This is a huge kaleidoscope of what I refer to as the "multifaceted"
nature of privacy. If we seek to legislate for such a subject,
we need to be very precise about exactly what aspect we seek to
deal with.
3.2 Much of the hard "information"
is already covered by our data protection laws. I would not wish
to see additional burdens placed on business in this area. In
other respects the law not only fails to protect privacy but in
some cases actually exposes people to the glare of publicity.
The most obvious example is where a person is arrested and charged
with an offence (and in some particularly difficult cases even
when there may be a suspicion but no charge). At times is seems
as though such individuals are guilty until proved innocent, but
even then the stain of the publicity will linger on. The same,
however, can apply to witnesses to events, even casual observers
of a single incident, where our accusatorial system of justice
will often entitle opposing counsel to challenge, in open court
and reportable proceedings, the personality of a witness whose
evidence may be crucial. In this respect privacy is seen to be
balanced against the interests of justice. In a broader sense,
privacy should also be balanced against judgement.
4. THE DANGERS
OF OVER-PROTECTION
4.1 Finally, I would like to refer briefly
to my concern on the prospect that over-protection of individual
privacy, in the course of day to day dealings, could have a progressively
dissocialising affect. There is already a myriad of rights between
individuals and I am equally clear that emotional hurt may be
every bit as devastating, and in some cases more devastating,
than physical hurt. Nevertheless our society, if we are to remain
human, depends upon interaction with other people and learning
from the experience. If the state imposes, or even permits, official
barriers to be created in too many areas it will cause progressive
alienation or what I refer to as "social autism". Society
has enough breakdowns already; but one thing about which we can
be reasonably confident is that increased communication is the
best recipe for increased understanding and we must be extremely
cautious about any encroachment in this area. We do still need
to provide projection in the areas of abuse of power and trust.
4.2 This returns me to the theme of freedom
of speech, where the ability of good investigative journalism
continues to be an essential part of the maintenance of democracy.
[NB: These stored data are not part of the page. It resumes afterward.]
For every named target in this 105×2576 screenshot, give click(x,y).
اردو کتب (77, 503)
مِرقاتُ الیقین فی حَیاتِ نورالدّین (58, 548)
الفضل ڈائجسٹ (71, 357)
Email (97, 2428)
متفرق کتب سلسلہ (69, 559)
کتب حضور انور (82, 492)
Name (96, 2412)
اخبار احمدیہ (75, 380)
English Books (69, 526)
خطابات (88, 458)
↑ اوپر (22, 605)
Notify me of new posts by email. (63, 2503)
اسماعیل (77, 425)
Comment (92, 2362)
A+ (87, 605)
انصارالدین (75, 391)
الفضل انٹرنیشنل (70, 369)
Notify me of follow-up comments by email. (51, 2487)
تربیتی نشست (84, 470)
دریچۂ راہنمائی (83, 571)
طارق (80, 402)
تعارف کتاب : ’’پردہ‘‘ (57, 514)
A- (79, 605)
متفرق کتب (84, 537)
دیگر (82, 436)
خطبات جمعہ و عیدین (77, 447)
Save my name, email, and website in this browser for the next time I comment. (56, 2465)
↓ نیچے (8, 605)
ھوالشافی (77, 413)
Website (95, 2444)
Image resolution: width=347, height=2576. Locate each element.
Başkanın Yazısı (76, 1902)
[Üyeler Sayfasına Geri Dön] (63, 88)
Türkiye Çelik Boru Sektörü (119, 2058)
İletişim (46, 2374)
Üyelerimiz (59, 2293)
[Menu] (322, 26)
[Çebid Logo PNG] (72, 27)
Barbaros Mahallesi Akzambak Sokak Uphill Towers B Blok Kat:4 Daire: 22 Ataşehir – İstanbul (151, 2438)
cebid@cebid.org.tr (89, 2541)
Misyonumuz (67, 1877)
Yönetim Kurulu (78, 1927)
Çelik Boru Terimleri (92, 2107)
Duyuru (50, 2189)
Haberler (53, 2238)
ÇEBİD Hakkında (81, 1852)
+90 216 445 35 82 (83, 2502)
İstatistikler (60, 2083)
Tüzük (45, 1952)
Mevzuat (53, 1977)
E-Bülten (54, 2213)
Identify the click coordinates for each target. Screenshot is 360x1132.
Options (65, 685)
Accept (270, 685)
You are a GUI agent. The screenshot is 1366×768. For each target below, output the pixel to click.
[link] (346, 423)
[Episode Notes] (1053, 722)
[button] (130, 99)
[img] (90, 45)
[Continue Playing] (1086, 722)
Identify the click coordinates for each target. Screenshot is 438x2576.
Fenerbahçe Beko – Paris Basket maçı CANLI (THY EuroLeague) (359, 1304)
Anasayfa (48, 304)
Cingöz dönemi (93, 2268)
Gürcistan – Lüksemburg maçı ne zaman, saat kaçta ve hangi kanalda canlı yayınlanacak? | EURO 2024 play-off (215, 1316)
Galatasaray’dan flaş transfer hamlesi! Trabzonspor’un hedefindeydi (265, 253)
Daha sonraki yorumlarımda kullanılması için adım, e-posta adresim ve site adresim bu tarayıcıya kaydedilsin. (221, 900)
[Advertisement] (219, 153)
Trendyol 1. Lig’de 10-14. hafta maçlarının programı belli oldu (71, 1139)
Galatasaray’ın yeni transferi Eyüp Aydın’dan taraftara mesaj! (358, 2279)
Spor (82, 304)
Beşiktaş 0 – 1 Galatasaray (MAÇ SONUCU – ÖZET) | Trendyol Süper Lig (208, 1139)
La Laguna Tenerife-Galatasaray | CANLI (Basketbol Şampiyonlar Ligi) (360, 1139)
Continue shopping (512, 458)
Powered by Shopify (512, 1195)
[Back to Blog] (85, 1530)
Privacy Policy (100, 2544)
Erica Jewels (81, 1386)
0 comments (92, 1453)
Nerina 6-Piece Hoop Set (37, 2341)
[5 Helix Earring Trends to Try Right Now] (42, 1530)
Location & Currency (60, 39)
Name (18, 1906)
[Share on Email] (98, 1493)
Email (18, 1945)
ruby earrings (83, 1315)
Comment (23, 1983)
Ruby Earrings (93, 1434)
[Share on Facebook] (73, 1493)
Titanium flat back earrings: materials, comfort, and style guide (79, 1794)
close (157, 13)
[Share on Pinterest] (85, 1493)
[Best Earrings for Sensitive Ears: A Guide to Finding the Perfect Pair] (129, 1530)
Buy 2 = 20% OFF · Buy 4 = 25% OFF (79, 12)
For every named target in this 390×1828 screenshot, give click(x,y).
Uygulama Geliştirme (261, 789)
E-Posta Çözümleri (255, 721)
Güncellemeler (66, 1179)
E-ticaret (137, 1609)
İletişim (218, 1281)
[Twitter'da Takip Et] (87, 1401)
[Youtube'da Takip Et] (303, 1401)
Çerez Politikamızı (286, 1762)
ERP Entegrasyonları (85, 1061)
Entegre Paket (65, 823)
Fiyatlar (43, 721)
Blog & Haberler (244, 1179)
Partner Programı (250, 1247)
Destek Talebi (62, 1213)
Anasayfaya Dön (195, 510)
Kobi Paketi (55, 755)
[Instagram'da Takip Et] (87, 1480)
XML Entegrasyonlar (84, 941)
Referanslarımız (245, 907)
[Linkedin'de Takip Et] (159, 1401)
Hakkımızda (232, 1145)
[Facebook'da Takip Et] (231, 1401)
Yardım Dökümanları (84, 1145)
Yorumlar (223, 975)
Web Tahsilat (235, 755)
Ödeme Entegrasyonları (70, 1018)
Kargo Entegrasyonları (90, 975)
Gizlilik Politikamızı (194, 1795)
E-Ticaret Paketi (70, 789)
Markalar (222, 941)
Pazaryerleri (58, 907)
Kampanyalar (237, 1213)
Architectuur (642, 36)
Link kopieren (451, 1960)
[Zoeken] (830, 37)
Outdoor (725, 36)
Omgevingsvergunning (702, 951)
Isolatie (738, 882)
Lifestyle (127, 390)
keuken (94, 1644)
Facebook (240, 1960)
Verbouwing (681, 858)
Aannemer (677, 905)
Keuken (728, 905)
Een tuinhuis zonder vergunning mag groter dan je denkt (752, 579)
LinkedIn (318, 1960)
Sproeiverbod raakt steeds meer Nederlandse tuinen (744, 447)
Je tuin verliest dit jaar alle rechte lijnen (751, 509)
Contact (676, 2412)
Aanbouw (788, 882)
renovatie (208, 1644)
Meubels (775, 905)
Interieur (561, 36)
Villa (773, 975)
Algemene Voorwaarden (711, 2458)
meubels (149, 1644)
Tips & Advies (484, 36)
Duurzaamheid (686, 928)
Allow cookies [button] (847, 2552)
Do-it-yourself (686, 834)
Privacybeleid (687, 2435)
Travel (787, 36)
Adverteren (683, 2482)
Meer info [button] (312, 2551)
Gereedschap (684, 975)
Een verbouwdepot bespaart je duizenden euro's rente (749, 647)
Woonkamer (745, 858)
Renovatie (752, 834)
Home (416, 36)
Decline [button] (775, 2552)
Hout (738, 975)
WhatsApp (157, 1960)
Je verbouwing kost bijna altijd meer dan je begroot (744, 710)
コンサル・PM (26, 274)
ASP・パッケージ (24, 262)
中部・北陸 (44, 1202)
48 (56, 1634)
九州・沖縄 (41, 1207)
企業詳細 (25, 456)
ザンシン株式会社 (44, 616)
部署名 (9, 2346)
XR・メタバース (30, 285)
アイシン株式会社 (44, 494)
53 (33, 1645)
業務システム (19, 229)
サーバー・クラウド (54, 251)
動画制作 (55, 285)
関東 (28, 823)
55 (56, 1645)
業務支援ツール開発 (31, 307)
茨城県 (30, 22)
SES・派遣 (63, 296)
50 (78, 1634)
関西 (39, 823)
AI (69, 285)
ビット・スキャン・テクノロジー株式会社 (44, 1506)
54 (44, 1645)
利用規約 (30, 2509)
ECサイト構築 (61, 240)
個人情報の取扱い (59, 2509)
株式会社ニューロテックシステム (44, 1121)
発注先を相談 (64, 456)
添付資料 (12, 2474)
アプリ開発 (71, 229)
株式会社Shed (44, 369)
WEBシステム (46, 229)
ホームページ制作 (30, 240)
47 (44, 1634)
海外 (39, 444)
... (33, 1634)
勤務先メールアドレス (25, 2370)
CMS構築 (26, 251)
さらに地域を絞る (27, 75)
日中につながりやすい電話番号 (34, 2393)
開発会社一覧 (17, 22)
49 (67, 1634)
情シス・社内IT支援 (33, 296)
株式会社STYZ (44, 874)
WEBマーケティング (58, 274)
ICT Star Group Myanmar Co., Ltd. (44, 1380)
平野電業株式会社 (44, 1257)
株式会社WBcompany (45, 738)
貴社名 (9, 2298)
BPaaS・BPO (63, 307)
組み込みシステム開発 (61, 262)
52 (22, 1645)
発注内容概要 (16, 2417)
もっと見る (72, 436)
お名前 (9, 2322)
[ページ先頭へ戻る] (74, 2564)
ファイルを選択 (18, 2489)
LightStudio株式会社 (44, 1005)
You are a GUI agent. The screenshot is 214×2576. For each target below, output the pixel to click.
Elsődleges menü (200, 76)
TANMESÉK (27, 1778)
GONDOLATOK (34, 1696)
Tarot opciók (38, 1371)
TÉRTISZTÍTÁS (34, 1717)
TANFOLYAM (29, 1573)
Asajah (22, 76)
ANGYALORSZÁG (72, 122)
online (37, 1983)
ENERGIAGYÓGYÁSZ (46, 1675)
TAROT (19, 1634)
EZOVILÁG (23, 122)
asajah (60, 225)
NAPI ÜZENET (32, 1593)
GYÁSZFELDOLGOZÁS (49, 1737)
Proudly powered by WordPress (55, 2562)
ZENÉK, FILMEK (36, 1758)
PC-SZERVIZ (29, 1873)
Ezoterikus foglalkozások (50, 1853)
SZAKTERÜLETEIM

Abuse of power and trust will always be an issue we need to maintain
effective defences against. In the process, however, the investigation
itself must be, and be seen to be, fair. We should never forget
that newspapers need to be sold and radio and television listened
to and watched, but in many ways those forms of media have as
must responsibility for accuracy and fairness as those whom they
would seek to expose.
I hope these comments are helpful to the Committee
and will be pleased to add any further information that may be
felt to be useful. I should conclude by saying that the views
in this letter are very much my own rather than those of my firm.